### [SET TASK A]
In the section on manually assigning topics, rewrite the paragraph that begins "Content is stored in an entity called a document" as a short bulleted list, keeping its main facts.
### [SET TASK B]
Summarize the section on manually assigning topics in two sentences.
### [SET TASK C]
Pick up the section on manually assigning topics after its last line, and keep writing it.

### [DOCUMENT SECTION]

**********

Understanding Lytics / Product Documentation / Content Affinity Engine

Manually Assigning Topics

In most cases topic extraction automatically assigns the expected topic to your content. If, however, you find that to not be the case or you would like to expand the topics assigned to content Lytics allows you to manually assign topics to your content.

Content is stored in an entity called a document. Each document is a collection of fields each storing a specific piece of information about that content. Each document may have multiple fields that are used to store the topics for that particular entity. The process of manually assigning topics involves updating one of those fields.

Viewing Topics Assigned to a Document

Each document is assigned a URL as a unique identifier. You can use the Lytics Content API to retrieve a document and view the topics assigned to it.

# Get the information about the URL for 
# the Lytics website home page
curl -s -XGET 'https://api.lytics.io/api/content/doc?urls=www.lytics.com' \
    -H "Authorization: $LIOKEY"

**********

### [INFORMATION SUPPLIED]
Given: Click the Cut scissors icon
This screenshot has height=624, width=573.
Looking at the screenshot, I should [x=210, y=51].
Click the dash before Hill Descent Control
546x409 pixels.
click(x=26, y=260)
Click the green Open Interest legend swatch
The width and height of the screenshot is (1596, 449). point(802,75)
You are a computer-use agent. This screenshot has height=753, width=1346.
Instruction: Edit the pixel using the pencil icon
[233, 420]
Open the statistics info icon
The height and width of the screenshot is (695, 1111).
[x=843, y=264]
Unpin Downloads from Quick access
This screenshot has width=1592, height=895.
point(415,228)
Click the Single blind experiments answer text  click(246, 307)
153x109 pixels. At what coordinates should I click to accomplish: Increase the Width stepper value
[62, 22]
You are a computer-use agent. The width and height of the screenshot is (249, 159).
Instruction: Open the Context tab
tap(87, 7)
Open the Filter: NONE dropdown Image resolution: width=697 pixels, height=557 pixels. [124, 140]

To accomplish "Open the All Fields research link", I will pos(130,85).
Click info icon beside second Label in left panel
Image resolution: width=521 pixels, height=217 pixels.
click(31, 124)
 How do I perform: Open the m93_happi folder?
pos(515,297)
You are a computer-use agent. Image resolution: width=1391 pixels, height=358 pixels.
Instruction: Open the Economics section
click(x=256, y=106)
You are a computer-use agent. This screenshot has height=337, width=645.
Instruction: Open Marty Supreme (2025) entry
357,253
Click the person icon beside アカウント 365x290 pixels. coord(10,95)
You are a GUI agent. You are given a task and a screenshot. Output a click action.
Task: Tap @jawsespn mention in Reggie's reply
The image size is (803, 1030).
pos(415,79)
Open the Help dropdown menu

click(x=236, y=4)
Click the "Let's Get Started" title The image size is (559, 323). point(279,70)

**********

### [ANSWER A]
- Content is stored as a document.
- A document is a set of fields, and each field holds one piece of information about the content.
- A document may have several fields that hold its topics.
- Assigning topics by hand means updating one of those fields.

### [ANSWER B]
Topic extraction usually assigns the expected topics automatically, but Lytics also lets you assign topics by hand by updating one of the topic fields in the document where the content is stored. Each document has a URL as its unique identifier, and the Lytics Content API can retrieve a document so you can see the topics assigned to it.

### [ANSWER C]
This will return a JSON object of the requested document:

{
  "data": {
    "total": 1,
    "urls": [{
      "url": "www.lytics.com",
      "https": false,
      "title": "",
      "description": "",
      "topics": ["CDP", "Customer Data"],
      "topic_relevances": {
        "CDP": 1,
        "Customer Data": 1
      },
      "primary_image": "",
      "author": "",
      "created": "2018-10-24T23:10:06Z",
      "id": "-7169839995045099096",
      "stream": "",
      "updated": "2018-10-24T23:14:09Z",
      "fetched": "2018-10-24T23:14:09Z"
    }]
  },
  "message": "success",
  "status": 200
}

You can see the topics assigned to the requested content and the relevancy range of those topics from 0 to 1.

"topics": ["CDP", "Customer Data"],
"topic_relevances": {
        "CDP": 1,
        "Customer Data": 1
 },

Assigning Topics Manually

Manually assigning topics can be done in several ways:

  1. Data import
  2. Lytics Content Corpus API
  3. Lytics Topic Curation API

Data Import

The data (in either CSV or JSON format) can be sent to Lytics using any of the methods available for importing data, including CSV file or JSON file integrations and the Lytics Bulk Upload API. Just be sure that you send the data to the correct data stream: lytics_content_enrich. The uploaded data must be formatted in the following ways:

CSV

url,topic_Portland,topic_Oregon
https://www.lytics.com,1,.96

JSON

{
    "url": "https://www.lytics.com",
    "topic_Portland": 1,
    "topic_Oregon": .96
}

When data is sent to the data stream lytics_content_enrich, the LQL function urlmain is applied to the value. You can see this in the query lytics_content. The result is that :// and everything before it is removed.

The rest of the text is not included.